Розмари тяжело вздохнула:
— Так уж и любая…
— Любая. — Он поцеловал ее в висок. Она дотронулась до его руки, лежащей у нее на плече. Они улыбнулись друг другу.
Розмари потрясла головой, словно хотела избавиться от наркотического опьянения.
— Теперь ты удовлетворена? — Энди откинулся на спинку дивана, взял мать за руки. — Нашла тут хоть что-нибудь из сатанизма? Из колдовства? Тебя принуждали к чему-нибудь непотребному?
— Нет… — Она тоже откинулась на спинку дивана.

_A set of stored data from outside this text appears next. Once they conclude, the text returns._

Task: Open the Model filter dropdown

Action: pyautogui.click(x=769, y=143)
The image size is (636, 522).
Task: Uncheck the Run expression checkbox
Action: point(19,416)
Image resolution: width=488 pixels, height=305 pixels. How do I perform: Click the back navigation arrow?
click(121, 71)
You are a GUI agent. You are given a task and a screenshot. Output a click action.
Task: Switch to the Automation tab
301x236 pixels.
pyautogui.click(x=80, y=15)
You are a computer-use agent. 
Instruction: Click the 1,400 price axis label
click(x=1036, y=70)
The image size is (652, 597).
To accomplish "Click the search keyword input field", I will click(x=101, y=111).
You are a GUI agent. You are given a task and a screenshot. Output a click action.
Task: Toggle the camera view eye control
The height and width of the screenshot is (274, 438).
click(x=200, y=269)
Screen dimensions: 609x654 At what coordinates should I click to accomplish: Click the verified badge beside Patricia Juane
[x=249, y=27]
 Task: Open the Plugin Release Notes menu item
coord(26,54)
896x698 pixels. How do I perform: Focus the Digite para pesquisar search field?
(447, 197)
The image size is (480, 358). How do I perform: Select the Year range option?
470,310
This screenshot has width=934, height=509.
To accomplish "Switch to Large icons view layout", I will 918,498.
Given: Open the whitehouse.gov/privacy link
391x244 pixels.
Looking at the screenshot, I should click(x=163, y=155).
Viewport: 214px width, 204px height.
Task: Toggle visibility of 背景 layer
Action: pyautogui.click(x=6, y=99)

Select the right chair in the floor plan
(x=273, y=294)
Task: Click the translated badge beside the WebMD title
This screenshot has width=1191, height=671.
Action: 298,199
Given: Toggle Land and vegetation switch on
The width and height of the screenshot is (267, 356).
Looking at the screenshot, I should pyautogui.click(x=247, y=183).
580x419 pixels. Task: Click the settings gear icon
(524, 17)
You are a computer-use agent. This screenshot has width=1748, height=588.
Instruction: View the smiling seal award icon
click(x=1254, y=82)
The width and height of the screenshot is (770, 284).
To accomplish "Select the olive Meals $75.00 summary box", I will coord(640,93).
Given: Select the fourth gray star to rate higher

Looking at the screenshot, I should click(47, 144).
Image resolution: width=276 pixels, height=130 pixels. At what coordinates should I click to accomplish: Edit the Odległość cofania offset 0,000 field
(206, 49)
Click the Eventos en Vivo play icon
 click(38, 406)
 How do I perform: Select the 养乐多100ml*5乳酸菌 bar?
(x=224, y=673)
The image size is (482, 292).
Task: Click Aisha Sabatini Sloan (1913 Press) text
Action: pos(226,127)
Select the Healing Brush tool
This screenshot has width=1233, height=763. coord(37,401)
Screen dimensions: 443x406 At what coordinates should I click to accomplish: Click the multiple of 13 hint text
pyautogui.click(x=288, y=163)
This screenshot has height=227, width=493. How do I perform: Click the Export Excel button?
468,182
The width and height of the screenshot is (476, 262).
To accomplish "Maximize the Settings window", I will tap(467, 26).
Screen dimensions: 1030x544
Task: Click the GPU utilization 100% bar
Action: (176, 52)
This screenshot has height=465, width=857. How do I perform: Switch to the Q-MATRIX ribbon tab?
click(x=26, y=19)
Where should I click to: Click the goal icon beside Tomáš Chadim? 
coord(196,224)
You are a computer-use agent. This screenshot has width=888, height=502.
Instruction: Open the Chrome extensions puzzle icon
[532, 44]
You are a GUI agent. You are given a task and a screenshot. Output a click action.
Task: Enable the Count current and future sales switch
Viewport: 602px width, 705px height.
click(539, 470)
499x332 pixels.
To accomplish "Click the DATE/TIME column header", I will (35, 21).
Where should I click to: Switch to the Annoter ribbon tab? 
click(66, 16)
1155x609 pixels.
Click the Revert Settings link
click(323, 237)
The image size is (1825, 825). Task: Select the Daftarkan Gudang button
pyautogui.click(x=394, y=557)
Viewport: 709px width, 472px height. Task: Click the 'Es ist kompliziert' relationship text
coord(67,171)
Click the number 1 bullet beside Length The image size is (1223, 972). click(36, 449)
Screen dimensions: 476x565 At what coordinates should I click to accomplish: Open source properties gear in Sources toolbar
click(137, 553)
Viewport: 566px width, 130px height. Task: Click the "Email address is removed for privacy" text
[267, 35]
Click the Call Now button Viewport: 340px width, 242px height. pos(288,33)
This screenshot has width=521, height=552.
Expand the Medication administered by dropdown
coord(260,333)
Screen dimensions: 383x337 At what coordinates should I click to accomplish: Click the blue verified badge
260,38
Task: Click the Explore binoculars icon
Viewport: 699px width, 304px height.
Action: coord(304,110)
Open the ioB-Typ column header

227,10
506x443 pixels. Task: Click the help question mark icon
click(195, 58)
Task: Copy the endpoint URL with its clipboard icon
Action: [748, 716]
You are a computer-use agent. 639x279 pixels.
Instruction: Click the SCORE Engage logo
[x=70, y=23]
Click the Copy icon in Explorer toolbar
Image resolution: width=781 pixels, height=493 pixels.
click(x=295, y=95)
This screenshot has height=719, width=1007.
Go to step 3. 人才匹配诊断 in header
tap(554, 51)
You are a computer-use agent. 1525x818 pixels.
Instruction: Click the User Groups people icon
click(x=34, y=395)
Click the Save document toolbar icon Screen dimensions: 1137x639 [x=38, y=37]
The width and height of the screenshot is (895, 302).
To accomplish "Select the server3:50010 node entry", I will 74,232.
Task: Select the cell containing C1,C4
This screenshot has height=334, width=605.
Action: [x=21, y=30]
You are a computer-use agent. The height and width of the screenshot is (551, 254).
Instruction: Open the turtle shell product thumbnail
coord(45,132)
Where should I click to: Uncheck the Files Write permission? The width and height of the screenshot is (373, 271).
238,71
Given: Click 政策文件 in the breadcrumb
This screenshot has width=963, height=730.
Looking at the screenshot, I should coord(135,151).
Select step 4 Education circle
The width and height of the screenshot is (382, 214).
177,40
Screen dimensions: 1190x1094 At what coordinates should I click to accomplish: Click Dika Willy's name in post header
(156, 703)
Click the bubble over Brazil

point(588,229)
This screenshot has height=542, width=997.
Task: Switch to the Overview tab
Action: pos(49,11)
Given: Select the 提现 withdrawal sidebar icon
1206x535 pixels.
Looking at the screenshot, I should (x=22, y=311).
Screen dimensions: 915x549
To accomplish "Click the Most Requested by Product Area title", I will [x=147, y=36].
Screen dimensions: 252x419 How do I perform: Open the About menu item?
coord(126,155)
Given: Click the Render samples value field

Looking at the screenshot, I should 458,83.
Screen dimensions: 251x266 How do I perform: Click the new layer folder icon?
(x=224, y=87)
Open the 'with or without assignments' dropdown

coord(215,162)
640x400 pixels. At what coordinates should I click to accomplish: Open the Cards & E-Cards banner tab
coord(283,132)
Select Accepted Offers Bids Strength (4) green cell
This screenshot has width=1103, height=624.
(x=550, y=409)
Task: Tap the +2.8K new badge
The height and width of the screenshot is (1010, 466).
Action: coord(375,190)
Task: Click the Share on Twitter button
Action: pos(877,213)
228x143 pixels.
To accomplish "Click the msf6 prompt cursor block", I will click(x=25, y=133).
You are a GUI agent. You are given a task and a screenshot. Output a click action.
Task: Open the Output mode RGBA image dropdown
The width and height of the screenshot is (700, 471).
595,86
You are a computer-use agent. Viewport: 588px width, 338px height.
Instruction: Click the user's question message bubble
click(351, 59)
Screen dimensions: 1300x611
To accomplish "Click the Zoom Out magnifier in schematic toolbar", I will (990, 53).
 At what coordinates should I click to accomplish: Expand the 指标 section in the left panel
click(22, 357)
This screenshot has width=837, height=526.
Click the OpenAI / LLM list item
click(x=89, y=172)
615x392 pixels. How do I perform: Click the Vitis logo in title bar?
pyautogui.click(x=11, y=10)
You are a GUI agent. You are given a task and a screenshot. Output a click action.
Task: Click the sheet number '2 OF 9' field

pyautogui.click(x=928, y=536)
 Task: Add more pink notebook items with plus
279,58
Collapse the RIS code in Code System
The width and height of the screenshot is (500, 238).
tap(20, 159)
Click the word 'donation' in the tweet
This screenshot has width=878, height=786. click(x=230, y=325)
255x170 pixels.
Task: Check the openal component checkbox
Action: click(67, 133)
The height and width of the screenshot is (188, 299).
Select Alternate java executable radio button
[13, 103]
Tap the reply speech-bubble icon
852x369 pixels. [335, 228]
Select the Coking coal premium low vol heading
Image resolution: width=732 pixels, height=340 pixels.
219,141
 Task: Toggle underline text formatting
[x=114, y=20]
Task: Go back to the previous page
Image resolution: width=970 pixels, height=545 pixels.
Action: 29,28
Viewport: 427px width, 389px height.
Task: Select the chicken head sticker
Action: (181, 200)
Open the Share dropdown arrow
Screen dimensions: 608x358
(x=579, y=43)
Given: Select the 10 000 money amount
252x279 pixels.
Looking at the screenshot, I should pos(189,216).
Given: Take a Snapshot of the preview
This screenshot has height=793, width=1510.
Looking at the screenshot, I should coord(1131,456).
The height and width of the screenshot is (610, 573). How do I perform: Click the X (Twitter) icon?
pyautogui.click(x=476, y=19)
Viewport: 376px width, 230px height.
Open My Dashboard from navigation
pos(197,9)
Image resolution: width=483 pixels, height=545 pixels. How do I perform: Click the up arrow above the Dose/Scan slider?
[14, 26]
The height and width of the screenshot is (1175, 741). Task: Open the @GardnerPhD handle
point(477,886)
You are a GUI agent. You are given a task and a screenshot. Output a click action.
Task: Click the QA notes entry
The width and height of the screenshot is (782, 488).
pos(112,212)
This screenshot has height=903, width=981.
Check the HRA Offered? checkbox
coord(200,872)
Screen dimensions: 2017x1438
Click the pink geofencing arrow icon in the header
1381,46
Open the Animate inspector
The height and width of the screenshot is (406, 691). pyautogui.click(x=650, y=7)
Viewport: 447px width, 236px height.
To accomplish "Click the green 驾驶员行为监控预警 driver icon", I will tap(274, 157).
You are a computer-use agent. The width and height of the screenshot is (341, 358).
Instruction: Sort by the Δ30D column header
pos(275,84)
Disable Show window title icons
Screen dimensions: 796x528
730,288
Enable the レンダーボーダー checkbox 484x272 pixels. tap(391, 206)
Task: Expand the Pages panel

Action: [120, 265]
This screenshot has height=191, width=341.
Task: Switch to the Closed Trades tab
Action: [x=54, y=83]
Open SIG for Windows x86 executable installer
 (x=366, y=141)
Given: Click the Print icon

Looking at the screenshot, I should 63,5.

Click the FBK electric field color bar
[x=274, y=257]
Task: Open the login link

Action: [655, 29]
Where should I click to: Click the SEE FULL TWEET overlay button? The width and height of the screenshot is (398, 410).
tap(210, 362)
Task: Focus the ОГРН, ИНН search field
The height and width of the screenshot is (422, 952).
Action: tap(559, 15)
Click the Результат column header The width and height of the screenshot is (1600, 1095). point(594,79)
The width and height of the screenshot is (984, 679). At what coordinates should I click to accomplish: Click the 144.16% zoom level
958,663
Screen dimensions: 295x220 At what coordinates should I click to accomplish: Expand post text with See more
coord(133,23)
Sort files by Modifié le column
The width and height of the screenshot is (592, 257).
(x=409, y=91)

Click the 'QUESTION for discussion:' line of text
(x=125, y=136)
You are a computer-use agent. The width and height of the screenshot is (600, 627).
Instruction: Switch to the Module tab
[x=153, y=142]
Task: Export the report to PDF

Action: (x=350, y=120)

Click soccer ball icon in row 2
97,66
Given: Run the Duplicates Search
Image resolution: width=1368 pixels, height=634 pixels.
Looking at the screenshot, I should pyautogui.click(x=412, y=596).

Барабан бил громче и быстрее, звуки не только рвались из динамика, но и проникали сквозь дверь. — Музыка Хэнка?
— Нет, — ответил Энди. — Кажется, какая-то французская группа.
Они посидели, послушали. Удерживая ее руки одной рукой, Энди свободную положил ей на плечи. Она прижалась к нему, глубоко вздохнула. Закрыла глаза. Он поцеловал ее в висок. В щеку. В уголок рта.
— Энди…
— Один целомудренный поцелуй…
Вознесенная барабанным боем на гребень волны блаженства, она открыла глаза и поняла, что лежит на диване: предплечья прижаты к черному шелку на спине Энди, пальцы — в его кудрях. Закрыла глаза… Закричала птица джунглей. Розмари посмотрела на динамик — и похолодела, обнаружив знамение.